WHAT YOU NEED TO DO:
Skip the pictures. Retype exactly, and only, the lines between the line holding "Given: Pick $2.53萬 fare for 2月26日 and 3月6日" and the last line below, inclusive.

[Data entries]

▼▼▼

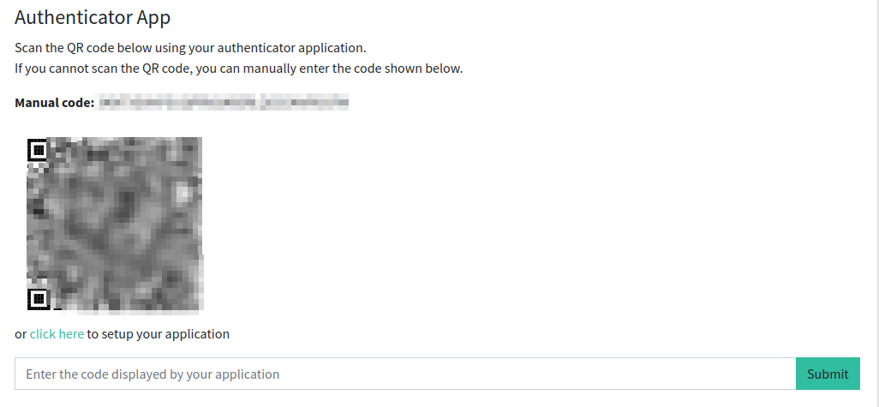Click the 'manually enter the code' phrase
The height and width of the screenshot is (407, 879).
point(321,69)
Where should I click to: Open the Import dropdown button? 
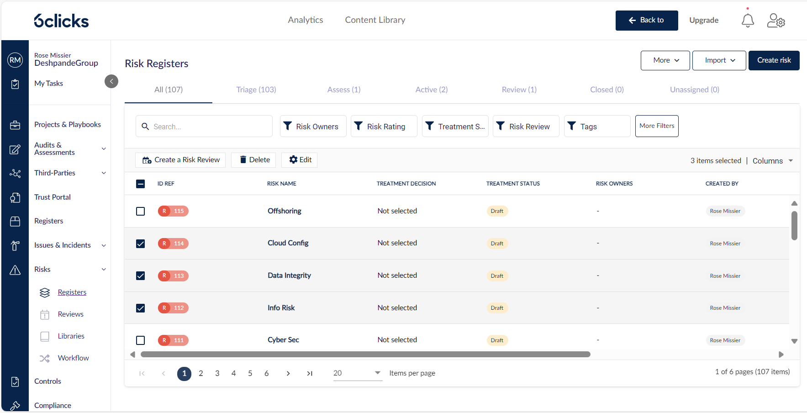coord(719,60)
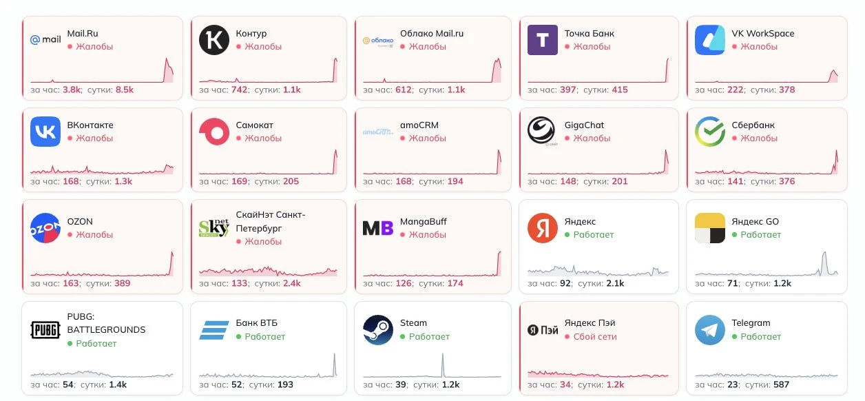
Task: Click the Сбербанк green checkmark icon
Action: click(710, 132)
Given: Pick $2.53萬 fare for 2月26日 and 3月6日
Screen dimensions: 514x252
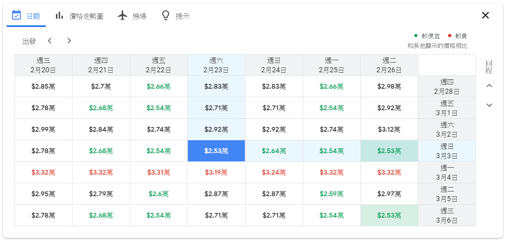Looking at the screenshot, I should click(x=389, y=215).
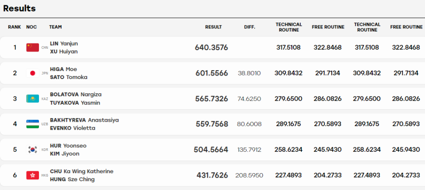The width and height of the screenshot is (425, 190).
Task: Select the NOC column header
Action: [x=31, y=27]
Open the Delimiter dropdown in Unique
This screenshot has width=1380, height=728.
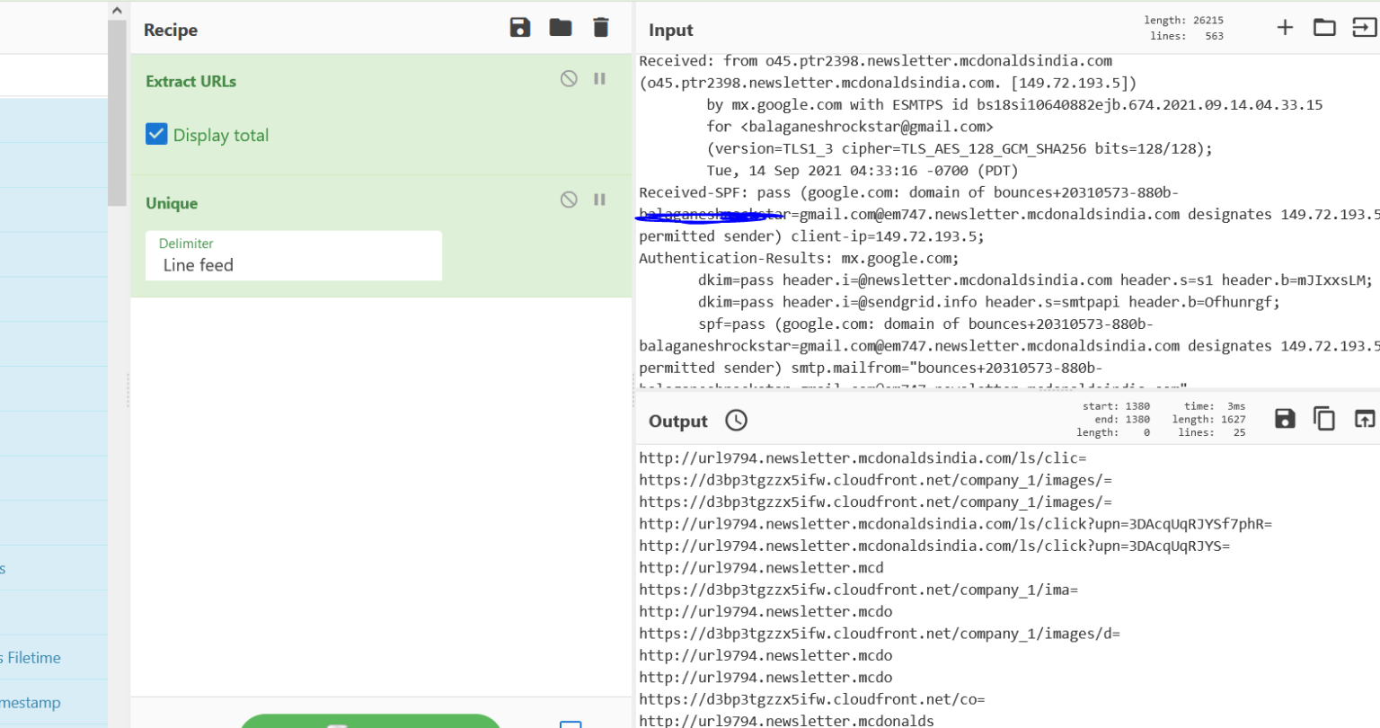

▲▲▲

EXERCISE SOLUTION:
Given: Pick $2.53萬 fare for 2月26日 and 3月6日
Screen dimensions: 514x252
Looking at the screenshot, I should click(x=389, y=215).
The width and height of the screenshot is (425, 190).
Task: Select the NOC column header
Action: [x=31, y=27]
Open the Delimiter dropdown in Unique
This screenshot has width=1380, height=728.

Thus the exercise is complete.